"The Museum goes to school", initiative is designed to respond to the absence of study trips of the Lisbon and Porto museums, due to the pandemic health measures. The programme includes educational videos and interactive questionnaires that help to understand the evolution of the pharmacy from prehistory to the present moment, showing children that there have been other epidemics in human history.
Following the lockdown imposed by the state of emergency, the new model of the Pharmacy Museum has eight modules and was launched in early November. The visit can be adapted for children, schools or the general public upon registration. The museum's collection allows you to travel from prehistory and the beginnings of the use of medicinal herbs to space pharmacy used by NASA astronauts, thanks to a protocol with the U.S. space agency. Specifically, for the current context, a theme was created on masks and epidemics.

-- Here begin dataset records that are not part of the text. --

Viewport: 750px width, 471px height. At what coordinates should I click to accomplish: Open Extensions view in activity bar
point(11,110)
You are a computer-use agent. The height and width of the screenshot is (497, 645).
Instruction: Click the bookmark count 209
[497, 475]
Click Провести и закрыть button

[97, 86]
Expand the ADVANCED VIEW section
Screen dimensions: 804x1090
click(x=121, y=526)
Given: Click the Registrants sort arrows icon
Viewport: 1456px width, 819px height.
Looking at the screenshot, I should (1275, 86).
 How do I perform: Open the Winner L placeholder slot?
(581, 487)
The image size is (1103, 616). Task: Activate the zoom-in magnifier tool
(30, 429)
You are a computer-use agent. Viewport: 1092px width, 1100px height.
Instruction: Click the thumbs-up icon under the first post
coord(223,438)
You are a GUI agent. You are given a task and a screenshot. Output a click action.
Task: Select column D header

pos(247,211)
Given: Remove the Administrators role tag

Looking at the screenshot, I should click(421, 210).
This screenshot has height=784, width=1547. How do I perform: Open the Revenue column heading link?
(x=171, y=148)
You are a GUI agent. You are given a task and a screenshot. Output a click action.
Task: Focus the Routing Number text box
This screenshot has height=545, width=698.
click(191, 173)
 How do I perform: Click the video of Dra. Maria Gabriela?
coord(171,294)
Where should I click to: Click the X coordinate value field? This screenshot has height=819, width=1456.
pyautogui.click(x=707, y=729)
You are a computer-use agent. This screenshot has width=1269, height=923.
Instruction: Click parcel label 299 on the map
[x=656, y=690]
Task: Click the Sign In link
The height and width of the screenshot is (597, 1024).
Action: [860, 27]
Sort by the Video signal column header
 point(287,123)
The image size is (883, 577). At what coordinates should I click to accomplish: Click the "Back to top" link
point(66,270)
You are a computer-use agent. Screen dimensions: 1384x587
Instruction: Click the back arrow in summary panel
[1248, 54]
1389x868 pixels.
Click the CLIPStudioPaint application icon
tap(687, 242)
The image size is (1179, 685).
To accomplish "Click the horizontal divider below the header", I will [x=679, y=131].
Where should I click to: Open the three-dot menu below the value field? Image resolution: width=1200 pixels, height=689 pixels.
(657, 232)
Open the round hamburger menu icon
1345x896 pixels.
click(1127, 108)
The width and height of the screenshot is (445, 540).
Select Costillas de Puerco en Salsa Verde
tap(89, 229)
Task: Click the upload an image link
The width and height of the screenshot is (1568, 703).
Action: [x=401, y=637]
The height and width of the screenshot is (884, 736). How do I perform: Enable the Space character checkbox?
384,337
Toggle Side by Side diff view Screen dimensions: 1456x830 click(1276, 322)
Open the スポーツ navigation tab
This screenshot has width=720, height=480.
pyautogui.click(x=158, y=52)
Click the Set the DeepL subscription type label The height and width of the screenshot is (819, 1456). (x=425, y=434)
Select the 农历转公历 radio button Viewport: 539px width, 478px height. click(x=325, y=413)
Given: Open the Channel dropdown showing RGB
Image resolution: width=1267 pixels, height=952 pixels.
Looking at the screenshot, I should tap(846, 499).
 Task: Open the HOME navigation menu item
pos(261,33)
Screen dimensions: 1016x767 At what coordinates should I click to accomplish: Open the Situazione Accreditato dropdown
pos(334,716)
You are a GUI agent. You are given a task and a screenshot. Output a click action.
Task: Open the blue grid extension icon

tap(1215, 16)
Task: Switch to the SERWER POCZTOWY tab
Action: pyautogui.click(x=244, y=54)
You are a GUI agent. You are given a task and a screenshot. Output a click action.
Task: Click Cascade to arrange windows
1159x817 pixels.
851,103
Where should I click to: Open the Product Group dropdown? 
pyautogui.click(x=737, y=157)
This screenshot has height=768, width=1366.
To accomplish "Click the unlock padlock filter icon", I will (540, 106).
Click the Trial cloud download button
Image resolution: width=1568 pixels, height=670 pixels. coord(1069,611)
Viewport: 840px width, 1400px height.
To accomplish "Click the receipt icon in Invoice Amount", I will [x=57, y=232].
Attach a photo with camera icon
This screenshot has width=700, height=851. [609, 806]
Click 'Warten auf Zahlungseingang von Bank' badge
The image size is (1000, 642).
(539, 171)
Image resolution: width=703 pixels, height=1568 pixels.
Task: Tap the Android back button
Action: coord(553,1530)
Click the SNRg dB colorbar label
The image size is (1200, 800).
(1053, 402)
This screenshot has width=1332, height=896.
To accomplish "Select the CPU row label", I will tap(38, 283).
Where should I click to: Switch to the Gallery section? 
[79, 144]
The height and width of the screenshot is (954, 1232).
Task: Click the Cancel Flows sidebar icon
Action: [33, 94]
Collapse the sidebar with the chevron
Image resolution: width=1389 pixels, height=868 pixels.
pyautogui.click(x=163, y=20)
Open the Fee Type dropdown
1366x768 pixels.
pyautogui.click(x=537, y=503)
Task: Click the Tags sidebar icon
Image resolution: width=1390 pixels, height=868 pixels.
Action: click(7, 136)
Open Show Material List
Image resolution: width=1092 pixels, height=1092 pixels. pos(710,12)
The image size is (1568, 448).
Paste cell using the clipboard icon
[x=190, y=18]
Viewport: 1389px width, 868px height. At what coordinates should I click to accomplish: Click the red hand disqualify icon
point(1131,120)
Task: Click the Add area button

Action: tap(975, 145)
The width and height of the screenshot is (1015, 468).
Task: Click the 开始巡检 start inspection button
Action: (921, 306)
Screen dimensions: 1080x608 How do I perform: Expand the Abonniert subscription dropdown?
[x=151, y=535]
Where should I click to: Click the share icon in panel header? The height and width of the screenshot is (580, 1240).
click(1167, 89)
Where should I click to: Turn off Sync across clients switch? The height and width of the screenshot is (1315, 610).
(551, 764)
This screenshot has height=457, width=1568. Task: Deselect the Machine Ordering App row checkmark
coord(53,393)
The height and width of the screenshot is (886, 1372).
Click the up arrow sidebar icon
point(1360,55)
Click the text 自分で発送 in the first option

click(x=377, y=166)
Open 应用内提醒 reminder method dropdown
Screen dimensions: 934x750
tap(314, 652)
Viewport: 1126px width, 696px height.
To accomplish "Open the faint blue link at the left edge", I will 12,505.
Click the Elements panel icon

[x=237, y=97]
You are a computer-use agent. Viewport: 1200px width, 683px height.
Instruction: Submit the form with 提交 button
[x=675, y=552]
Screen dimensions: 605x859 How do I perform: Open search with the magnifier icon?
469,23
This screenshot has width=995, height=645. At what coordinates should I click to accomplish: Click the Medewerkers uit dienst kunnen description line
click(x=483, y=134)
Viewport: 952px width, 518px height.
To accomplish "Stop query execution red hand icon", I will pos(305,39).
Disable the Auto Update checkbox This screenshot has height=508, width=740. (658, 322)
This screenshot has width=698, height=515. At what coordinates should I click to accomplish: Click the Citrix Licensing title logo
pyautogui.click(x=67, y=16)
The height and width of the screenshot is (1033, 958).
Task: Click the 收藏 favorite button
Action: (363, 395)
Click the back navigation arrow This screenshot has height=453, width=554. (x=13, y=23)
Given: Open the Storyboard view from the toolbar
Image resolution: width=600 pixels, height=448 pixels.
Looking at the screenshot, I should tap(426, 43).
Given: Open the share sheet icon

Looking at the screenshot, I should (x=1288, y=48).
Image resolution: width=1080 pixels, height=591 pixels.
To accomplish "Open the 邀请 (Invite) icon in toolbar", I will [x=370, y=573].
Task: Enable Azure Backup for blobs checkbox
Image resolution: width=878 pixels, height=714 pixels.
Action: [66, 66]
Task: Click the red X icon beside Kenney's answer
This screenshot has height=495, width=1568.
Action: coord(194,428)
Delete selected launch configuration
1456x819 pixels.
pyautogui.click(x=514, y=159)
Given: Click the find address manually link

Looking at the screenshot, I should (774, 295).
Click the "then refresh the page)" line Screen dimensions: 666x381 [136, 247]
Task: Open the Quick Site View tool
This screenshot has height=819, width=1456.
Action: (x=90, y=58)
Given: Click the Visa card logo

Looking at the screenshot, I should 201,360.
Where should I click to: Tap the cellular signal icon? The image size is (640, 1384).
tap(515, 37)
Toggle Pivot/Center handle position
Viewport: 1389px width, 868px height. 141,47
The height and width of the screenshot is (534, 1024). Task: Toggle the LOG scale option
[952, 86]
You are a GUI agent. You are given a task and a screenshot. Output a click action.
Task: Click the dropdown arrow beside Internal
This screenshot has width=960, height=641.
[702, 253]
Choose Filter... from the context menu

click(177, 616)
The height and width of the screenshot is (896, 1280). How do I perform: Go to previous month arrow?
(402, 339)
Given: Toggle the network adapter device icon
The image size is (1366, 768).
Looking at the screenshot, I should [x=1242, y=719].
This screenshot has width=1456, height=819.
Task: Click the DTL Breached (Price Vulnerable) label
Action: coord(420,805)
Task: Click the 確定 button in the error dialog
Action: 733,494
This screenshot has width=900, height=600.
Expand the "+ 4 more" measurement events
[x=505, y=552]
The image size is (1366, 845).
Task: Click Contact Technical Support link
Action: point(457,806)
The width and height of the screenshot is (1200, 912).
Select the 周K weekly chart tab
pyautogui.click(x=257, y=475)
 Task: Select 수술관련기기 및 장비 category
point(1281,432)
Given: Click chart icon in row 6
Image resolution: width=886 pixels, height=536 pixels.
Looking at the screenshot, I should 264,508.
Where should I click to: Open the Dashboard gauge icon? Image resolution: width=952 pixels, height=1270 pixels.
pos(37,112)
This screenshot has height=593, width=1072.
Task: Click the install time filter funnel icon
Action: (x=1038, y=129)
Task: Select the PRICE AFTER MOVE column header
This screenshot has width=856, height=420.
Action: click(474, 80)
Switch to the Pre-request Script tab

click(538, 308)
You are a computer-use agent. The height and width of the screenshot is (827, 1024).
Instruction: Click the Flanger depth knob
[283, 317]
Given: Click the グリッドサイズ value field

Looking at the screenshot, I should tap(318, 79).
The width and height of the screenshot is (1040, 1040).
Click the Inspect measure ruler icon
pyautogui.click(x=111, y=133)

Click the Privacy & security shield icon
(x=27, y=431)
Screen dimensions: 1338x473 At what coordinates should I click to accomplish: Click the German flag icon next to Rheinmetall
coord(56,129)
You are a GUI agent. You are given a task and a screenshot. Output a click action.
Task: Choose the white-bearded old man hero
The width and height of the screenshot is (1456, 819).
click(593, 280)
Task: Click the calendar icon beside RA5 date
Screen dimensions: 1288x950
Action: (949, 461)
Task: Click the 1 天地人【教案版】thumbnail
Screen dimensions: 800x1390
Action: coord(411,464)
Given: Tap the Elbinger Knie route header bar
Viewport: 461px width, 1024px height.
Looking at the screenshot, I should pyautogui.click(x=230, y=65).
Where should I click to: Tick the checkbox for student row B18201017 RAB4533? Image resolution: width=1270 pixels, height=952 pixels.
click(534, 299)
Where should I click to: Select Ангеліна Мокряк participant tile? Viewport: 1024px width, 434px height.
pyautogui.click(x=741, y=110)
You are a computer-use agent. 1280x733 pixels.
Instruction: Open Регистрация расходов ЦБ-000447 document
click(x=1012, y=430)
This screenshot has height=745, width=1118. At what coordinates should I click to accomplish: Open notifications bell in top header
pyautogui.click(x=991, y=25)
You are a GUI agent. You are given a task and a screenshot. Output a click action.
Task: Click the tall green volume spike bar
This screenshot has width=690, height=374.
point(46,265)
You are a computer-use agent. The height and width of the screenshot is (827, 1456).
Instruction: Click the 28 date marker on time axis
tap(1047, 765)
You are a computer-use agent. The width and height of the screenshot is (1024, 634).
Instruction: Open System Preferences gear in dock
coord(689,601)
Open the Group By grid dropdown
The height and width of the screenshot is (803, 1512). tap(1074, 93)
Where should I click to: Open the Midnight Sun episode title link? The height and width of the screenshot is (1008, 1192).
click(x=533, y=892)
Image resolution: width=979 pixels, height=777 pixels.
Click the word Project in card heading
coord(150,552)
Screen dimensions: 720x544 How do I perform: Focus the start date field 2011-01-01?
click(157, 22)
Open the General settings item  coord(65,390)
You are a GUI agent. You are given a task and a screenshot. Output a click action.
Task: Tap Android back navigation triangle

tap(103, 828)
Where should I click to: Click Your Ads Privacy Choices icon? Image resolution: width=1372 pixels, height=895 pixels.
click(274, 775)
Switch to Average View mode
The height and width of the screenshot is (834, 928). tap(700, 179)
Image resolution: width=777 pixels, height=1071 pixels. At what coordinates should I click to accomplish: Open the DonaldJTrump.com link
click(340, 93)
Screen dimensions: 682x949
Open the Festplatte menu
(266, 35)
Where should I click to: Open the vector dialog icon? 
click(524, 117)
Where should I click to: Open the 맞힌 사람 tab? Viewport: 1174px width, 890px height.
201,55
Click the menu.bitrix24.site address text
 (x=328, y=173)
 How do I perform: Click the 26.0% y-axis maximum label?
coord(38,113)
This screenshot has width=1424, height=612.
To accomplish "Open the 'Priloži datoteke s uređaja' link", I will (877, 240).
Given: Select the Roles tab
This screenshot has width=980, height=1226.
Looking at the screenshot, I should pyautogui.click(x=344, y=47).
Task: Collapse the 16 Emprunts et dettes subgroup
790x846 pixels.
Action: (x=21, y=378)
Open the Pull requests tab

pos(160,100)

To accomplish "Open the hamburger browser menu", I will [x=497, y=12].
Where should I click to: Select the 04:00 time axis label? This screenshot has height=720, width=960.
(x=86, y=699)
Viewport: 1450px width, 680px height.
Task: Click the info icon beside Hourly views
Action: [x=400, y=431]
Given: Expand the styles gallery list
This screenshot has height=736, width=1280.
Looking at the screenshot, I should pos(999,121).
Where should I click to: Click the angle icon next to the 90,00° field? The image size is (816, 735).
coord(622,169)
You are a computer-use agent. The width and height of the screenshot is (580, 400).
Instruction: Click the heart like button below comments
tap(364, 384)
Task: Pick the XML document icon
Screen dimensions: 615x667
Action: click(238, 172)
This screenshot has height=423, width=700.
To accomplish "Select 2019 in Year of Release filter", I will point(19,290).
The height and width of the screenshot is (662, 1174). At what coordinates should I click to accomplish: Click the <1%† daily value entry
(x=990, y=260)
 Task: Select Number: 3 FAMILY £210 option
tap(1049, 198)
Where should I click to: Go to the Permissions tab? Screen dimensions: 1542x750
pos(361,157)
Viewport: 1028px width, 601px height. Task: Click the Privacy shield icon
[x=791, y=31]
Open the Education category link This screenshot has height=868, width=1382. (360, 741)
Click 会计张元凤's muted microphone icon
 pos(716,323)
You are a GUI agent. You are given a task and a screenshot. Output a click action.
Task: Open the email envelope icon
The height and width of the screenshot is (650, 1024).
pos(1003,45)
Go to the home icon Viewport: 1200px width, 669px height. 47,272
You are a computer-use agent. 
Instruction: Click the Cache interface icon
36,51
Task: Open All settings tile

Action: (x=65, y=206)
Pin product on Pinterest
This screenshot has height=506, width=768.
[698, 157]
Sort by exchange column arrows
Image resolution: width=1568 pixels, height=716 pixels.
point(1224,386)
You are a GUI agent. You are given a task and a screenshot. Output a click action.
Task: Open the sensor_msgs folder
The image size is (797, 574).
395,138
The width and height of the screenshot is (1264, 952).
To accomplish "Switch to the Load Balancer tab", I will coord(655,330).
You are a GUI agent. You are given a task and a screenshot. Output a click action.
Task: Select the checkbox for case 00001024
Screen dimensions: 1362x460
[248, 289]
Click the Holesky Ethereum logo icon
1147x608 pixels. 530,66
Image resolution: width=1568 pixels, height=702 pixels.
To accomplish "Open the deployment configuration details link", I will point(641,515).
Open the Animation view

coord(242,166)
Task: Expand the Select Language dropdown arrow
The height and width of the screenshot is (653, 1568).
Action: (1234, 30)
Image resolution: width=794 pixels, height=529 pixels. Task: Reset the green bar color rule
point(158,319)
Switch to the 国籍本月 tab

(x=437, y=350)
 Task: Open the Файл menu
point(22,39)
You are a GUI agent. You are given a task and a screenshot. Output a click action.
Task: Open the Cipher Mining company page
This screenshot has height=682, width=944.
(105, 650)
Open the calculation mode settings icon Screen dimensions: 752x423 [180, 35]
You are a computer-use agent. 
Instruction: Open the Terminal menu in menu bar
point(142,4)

"We are giving the opportunity to have different classes and for children to leave school without leaving the classroom. There is a guide and a tutorial and there is a lot of interactivity so that children are not listening to a guide talking or watching videos for an hour. You are watching a presentation that includes a little bit of everything and interacts with the viewer", said Gonçalo Magano.
Some modules include an explanation that is more dedicated to education, in others the animation "gives life" to the pieces. Students are then asked to answer questions about the article being submitted. The experience, according to the curator, is a positive one and one of the advantages is the possibility of combining the visit to the two museums, in Lisbon and Porto, which would not be possible to physically do in one day.
The museum's estate tells the history of health and pharmacy throughout all periods and spans on different civilizations. In the virtual visit, the core of the Middle Ages presents the plague and the fight against epidemics. Additionally, we talk about medicines and the fight against the black plague. “We have the mask and the black plague section and we did a research paper. We crossed our collection with the news, with the videos and with the material we have now collected on covid-19 and we built this core", revealed the curator of the museum. Before reaching the black plague that haunted Europe, visitors pass through Ancient Egypt and Classical Antiquity, a journey that also immerses in traditional Chinese culture, scientific revolution and the discovery of penicillin.
Although it was always part of the museum's collection, the black plague theme has been enhanced for the now-launched virtual tour. "We try to get some more information and make almost a parallel between what happened in the fourteenth century and then in the seventeenth century, with the black plague, and what is happening at the moment", said the curator.
"We tried to demystify here what this fight against the plague was. In the visits I've been making to schools, I try to shed some hope. Obviously, this is all new to us, but this has already happened, history teaches us that it is cyclical, that it has already happened and that it was much more devastating", maintained Gonçalo Magano. "Of course, this pandemic is growing a lot, but when we look at the images and what we try to show in the black plague video, we see a disease that devastated a third of Europe," he exclaimed.
The guides try to show how these situations were “turned around” by man and how there are now more resources and we are more prepared than at the time when the black plague arrived in Europe through the merchant caravans from China and spread rapidly through coastal cities, driven by poor health and housing conditions. The black plague is described as the largest pandemic in human history, with outbreaks in the 14th, 17th and 19th centuries. In Europe, it will have wiped out a third of the population.